» **EXERCISE TASK 1**
In the essay about the affair, rewrite the paragraph beginning "In my life I have endured" as a short bulleted list that keeps its main facts.
» **EXERCISE TASK 2**
Pick up the essay about the affair after its last paragraph and keep writing.

» **DOCUMENT TEXT**
I’m so incredibly lost at this moment in time, yet I am expected to continue to remain a superhuman – Why?
I am allowed to be angry, I am allowed to want to punch a hole through the wall, and I am allowed to sit on the floor and cry all night feeling as though my heart is being burned out my chest. This does not mean that I am losing my mind… It means that I am alive and that I posses the capacity to love so deeply, be so vulnerable, that in a split moment in time I could risk losing myself in the process of losing the person who I gave my heart to.
I found out two days ago that my husband has been having an affair. That may sound like old person stuff, but let me tell you that I am a fresh 30 years old… and cheating is cheating no matter what you call it and how old you get.
In my life I have endured hardship beyond belief. I am a survivor of child sexual trauma, an alcoholic father, my parents divorced when I was 10 and I endured a strained relationship with a mother who tried her best raising four kids solo. I went from homelessness, addicted, and experiencing a severe eating disorder to today where on the outside my life looks so perfect… And I did all of this from 19-30 years old. It literally took me 9 solid years to get to a place where I know who I am and what I want out of this world.
Now, as I sit here questioning everything that I thought was reality, I know that this is when the real work begins. I have to go forward and make sense out of a seemingly nonsensical situation. I need to find balance during a time when getting high just seems like such a great excuse to give up everything I worked for.

» **RECORDED INFORMATION**

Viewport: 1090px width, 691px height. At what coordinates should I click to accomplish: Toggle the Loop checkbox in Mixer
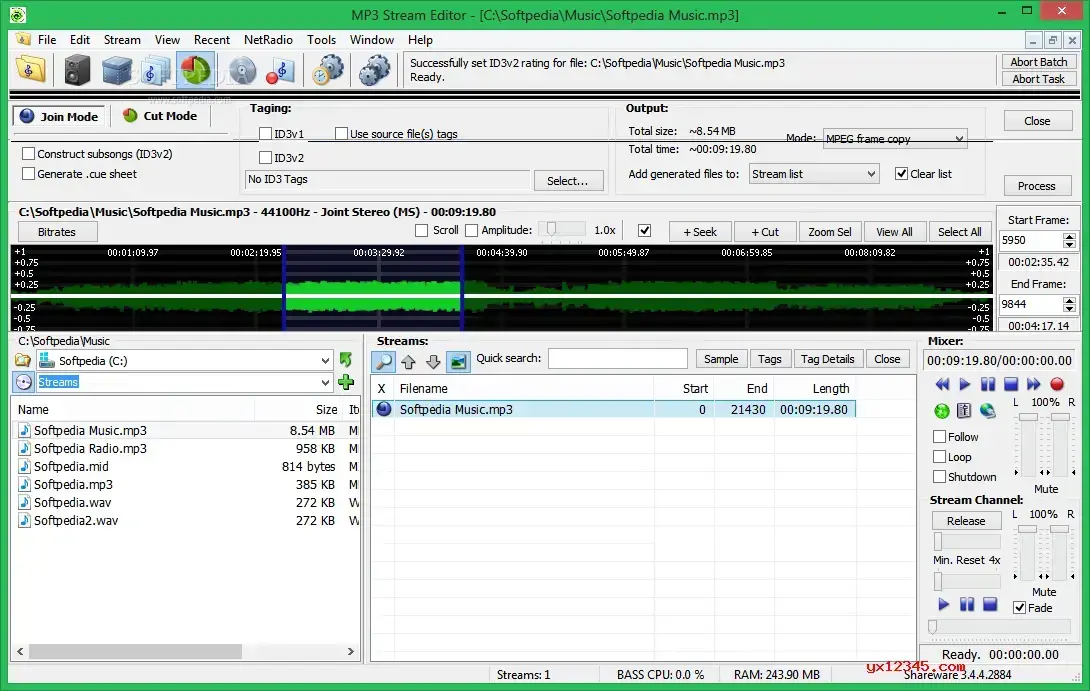(x=939, y=457)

» **EXERCISE RESPONSE 1**
- Survived child sexual trauma and grew up with an alcoholic father.
- Parents divorced at age 10, followed by a strained relationship with a mother who raised four kids alone.
- Went from homelessness, addiction, and a severe eating disorder to a life that looks perfect from the outside.
- Made that change between the ages of 19 and 30 and now knows who I am and what I want out of this world.

» **EXERCISE RESPONSE 2**
No one said life was going to be easy, and I am here today to prove without a doubt that I can apply all the coping skills in the world, but the only thing that is going to make this feel alright is time and humility.
In recovery time is a very valuable thing. My life is marked by the number of days, months, years I have maintained my recovery and everyday I grow stronger, more confident, and my resiliency builds.
In recovery humility is the cornerstone of progress because we have to be willing to risk everything by being brutally honest. I need to share my weaknesses, fears, and mistakes to ensure that I can find my way back to my authentic self – my whole self.
I am so angry and disgusted that this is the next card dealt, and I am waking up wishing that I could have a complete do-over in this life. Yet, I would never give up the lessons learned, my beautiful children, and the hundreds of connections made within a world that is all too often cold, angry, and shaming.
I will get up this morning because I will be damned if I allow someone else to take away my sanity.